Adrenocortical tumors (ACT) can be suspected from clinical manifestations, blood testing and imaging studies (Ribeiro, Pinto et al. 2010). The definitive diagnosis is made on the basis of the gross and histologic appearance of tissue obtained surgically (Ribeiro, Pinto et al, 2010).
Routine blood testing for clinically suspected ACT includes measuring plasma cortisol, DHEA-S, testosterone, androstenedione, 17-hydroxyprogesterone, aldosterone, renin activity, deoxycorticosterone, and other 17-deoxysteroid precursors. Simultaneous elevation of glucocorticoid and androgen levels is a strong indication of an adrenal cortex tumor. Laboratory tests provide information useful not only for making a diagnosis but also for detection of tumor recurrence (Ribeiro, Pinto et al. 2010).
Hormone level indicators:
- Increased serum glucose and urine cortisol is indicative of Cushing syndrome.
- Excess serum androstenedione and dehydroepiandrosterone is indicative of virilization.
- Low serum potassium, low plasma renin, and high serum aldosterone are indicative of Conn syndrome.
- Excess serum estrogen is indicative of feminization.
Imaging modalities used to evaluate the possibility of ACT and disease extent include computed tomography (CT), sonography, magnetic resonance imaging (MRI), and positron emission tomography (PET)(Ribeiro, Pinto et al. 2010). MRI is preferred to CT scans due to the ability to image multiple planes, improved tissue contrast differentiation, and the absence of ionizing radiation. PET scans are useful to see metabolic activity in the tumor, detect distant metastases not easily seen on CT or MRI, tumor recurrence, and tumor invasion of the inferior vena cava. Sonography is useful for determining tumor invasion of the inferior vena cava (Ribeiro, Pinto et al. 2010). Currently our recommendation is that, in addition to sonography, all patients who have a suspected adrenal tumor should be examined by CT and MRI. Because the liver and lungs are the most common sites of metastasis at the time of diagnosis, CT scans of the chest and MRI of the abdomen are recommended for all patients with newly diagnosed ACT.
The definitive diagnosis of ACT is based on histology. A pathologist will examine the tissue to determine whether the ACT is a carcinoma or adenoma, although differentiating between the two can be challenging, especially in pediatric cases. The presence of local or regional invasion and high mitotic activity suggests the diagnosis of an aggressive phenotype (carcinoma).

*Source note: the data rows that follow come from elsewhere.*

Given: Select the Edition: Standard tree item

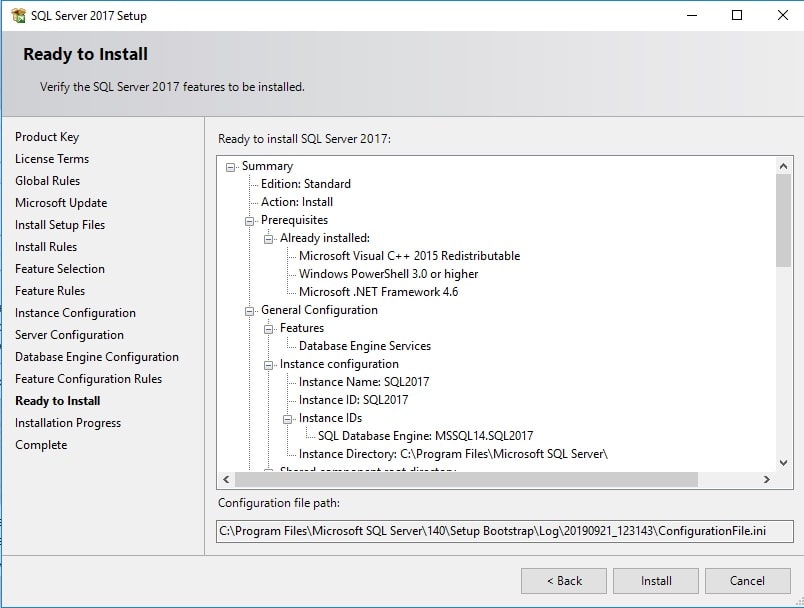Looking at the screenshot, I should click(306, 184).
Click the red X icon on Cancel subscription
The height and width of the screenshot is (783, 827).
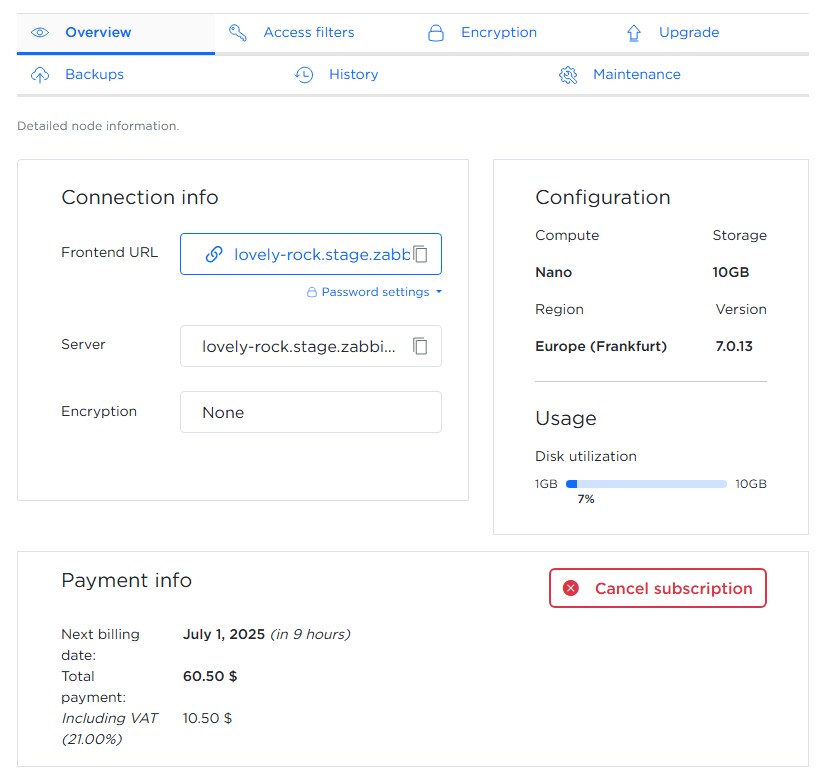[571, 588]
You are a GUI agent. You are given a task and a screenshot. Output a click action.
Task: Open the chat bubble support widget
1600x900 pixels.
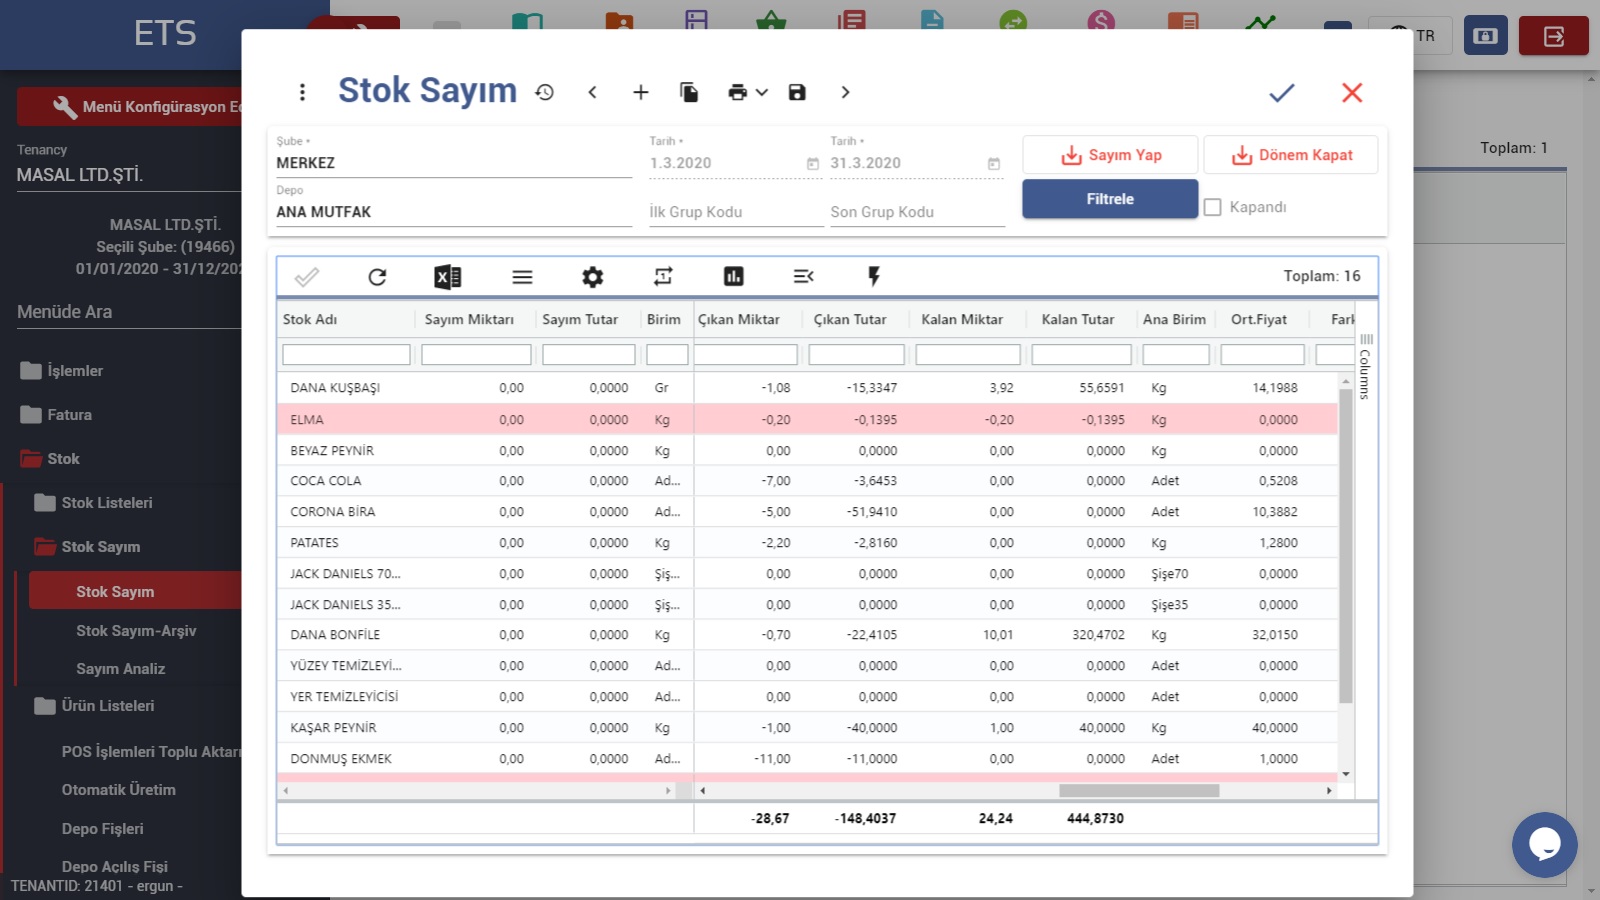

Tumor size or weight plays an important role in staging as well as serving as the best predictor for long-term surviva (Bugg, Ribeiro et al. 1994; Dehner and Hill 2009; Ribeiro, Pinto et al. 2010).
There are several staging criteria for pediatric ACT. The International Pediatric Adrenocortical Tumor Registry (IPACTR) has clear criteria for distinguishing children with excellent (disease stage I; >90% survival) from those with dismal prognosis (disease stage IV; < 25% survival) very well. However, the IPACTR criteria are not as clear for distinguishing children with disease stage II from those with disease stage III (Michalkiewicz, Sandrini et al. 2004. In an attempt to refine the IPACTR staging criteria, investigators from the Children’s Oncology Group’s (COG) proposed several changes (Ribeiro, Pinto et al. 2011) (See Table). However, defining classification schemes or disease staging systems that guide therapy for pediatric ACT is an evolving process. Note there are no definitions for histologic features in pediatric ACT due to the well-known difficulties of establishing histologic parameters with independent prognostic values.
IPACTR Staging of Adrenocortical Tumors in Children
|I||Tumor completely resected with negative margins, weight ≤200 grams, no metastasis|
|II||Tumor completely resected with negative margins, weight >200 grams, no metastasis|
|III||Tumor with regional lymph node metastasis, residual or inoperable tumor|
|IV||Tumor with hematogenous metastasis at presentation|
COG Staging of Adrenocortical Tumors in Children
|I||Completely resected, small tumors (<100 grams and <200 cubic centimeters) with normal postoperative hormone levels|
|II||Completely resected, large tumors (≥100 grams or ≥200 cubic centimeters) with normal postoperative hormone levels|
|III||Unsesectable, gross or microscopic residual disease.
Patients with Stage I or II tumors who fail to normalize hormone levels after surgery.
Patients with retroperitoneal lymph node involvement.